To effectively manage and treat a urinary tract infection, you need to stop believing these myths about UTI.
Dealing with a urinary tract infection (UTI) is not easy, especially for women who are prone to recurrent infections.
It pays to be informed about this condition so that you will know how to avoid and manage it effectively. However, as UTI is one of the most common infections globally, it is not surprising that several misconceptions about it have cropped up.
Here are six myths about UTI that you should stop believing.
1. UTI is a sexually transmitted infection.
UTI is closely associated with sexual activities, especially for women. But it is by no means a sexually transmitted infection.
Among women, sexual activities can trigger a bad case of UTI, as they may cause irritations and minor infections. The short distance between the anus and the urethra also makes it easy for UTI-causing bacteria to travel up the urinary tract, especially when there is an increased activity in the genital area.
Having sex, however, does not cause or transmit UTIs, and thus, it is not contagious. Women can prevent having sex-related UTIs by peeing immediately after sex to flush out any bacteria that may have traveled to the urethra or bladder. Cleaning the genital area before and after sex is also a good preventive measure.
2. You can only get a UTI through sex.
Although it is true that sexual activities are closely linked to women’s UTI, we are talking about just one of the many things that can trigger or cause this infection. If your UTI is related to your sexual habits, avoiding it for a while may help. However, other factors may be causing or complicating your UTI, such as diabetes, pregnancy, or a weak immune system.
3. Getting a UTI means you have poor hygiene practices.

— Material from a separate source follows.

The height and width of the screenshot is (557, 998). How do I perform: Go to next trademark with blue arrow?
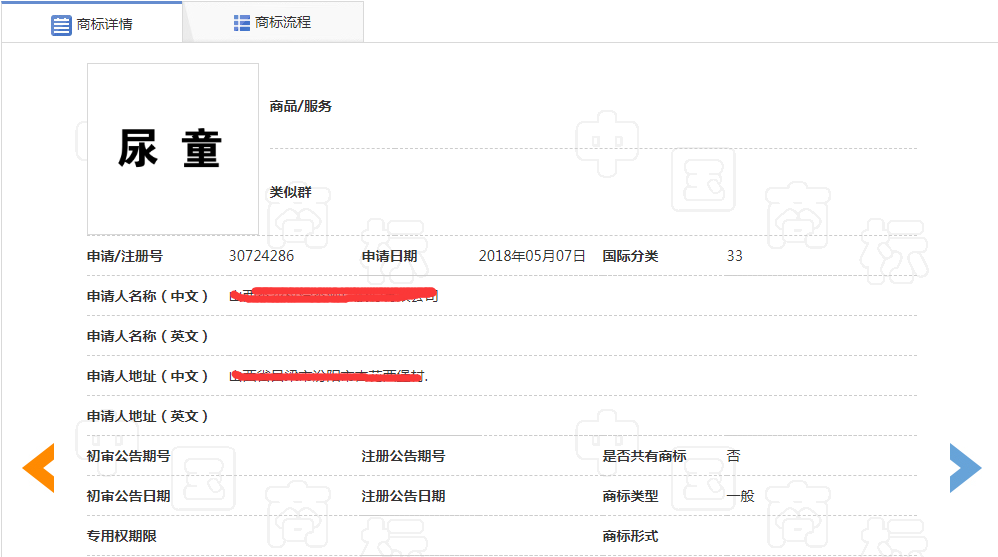pos(965,467)
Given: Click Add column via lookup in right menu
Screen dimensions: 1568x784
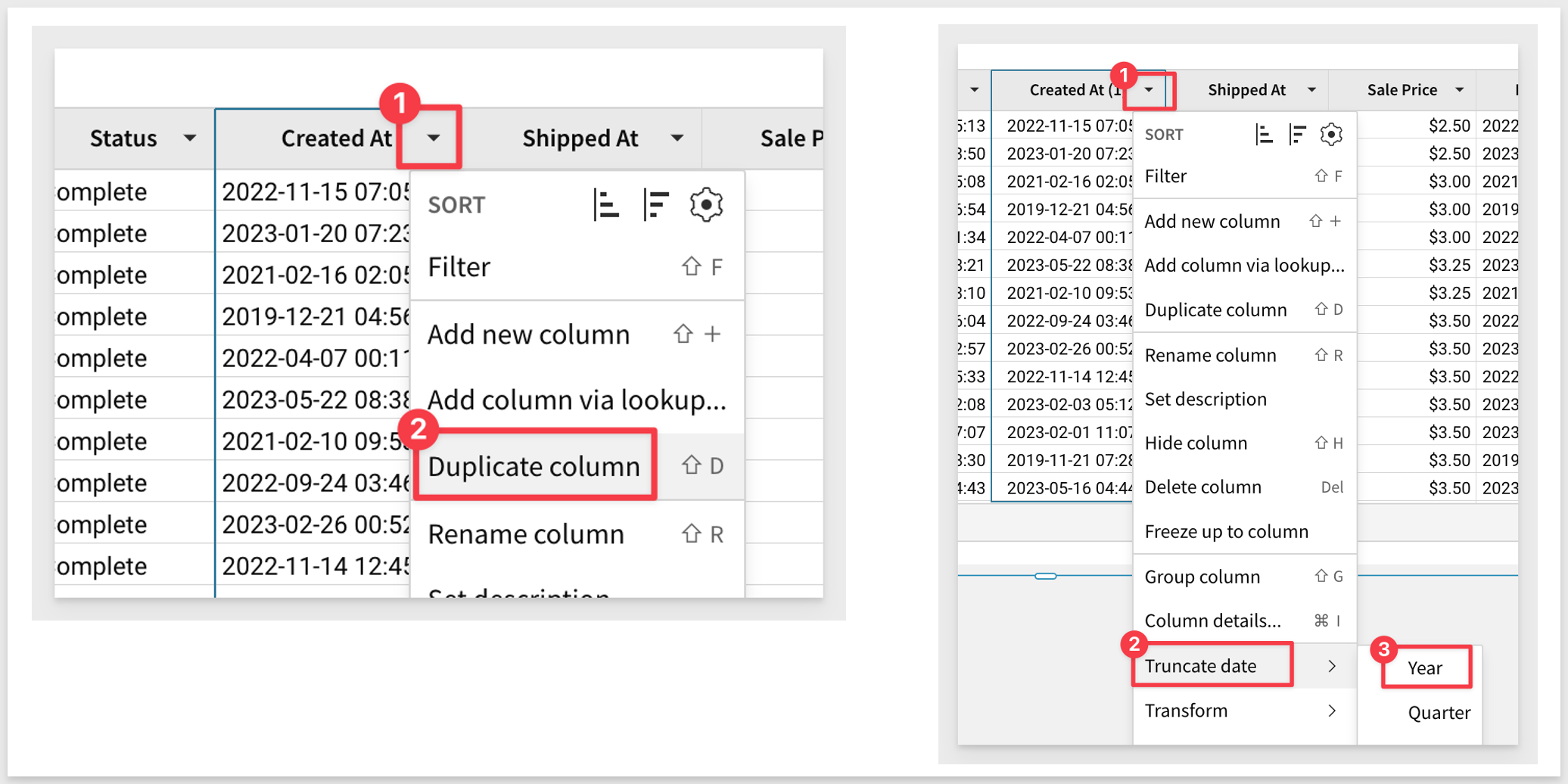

UTI is caused by specific bacteria, the most notorious of which is Escherichia coli. These commonly thrive in the rectum. Thus, if you wipe from back to front, it is likely that you will contract a UTI. Aside from this habit, other hygiene-related practices do not directly cause UTIs. In fact, over-cleaning the genital area using harsh chemicals may cause even more irritation and kill the good bacteria in the vulva.
4. Painful urination automatically means you have a UTI.
A burning sensation when peeing is one of the most common causes of UTI. So when patients experience this, they immediately blame UTI as the culprit. However, this may also be a symptom of other conditions such as sexually transmitted infections (e.g., chlamydia, genital herpes, gonorrhea), yeast infection, and vaginitis.
It is thus safer to get yourself tested by your doctor as soon as you experience pain while urinating.
5. It will eventually go away on its own.
Some cases of mild UTI will probably go away on its own, provided that the patient is careful to drink a lot of water while avoiding other habits that can worsen the infection. However, it is better and safer to take antibiotics for UTI when the symptoms are becoming more severe. Just make sure to religiously follow your doctor’s prescription for antibiotics for a more effective treatment. Not following your doctor’s orders (e.g., stopping intake without completing the entire treatment course or becoming overly dependent on antibiotics) can also lead to antibiotic resistance to UTI. You may want to ask your doctor about a once-a-day, single-dose antibiotic for UTI..
6. Only women get UTIs.
Women’s anatomy, particularly the short perineum or the area between the anus and vagina, is to blame for high incidences of UTI among this gender group. But this does not mean that men are off the hook. They can also get UTIs, and when it happens, it usually strikes as a more severe infection. It is recommended that they visit a doctor as soon as they experience the symptoms of UTI in order to manage it effectively.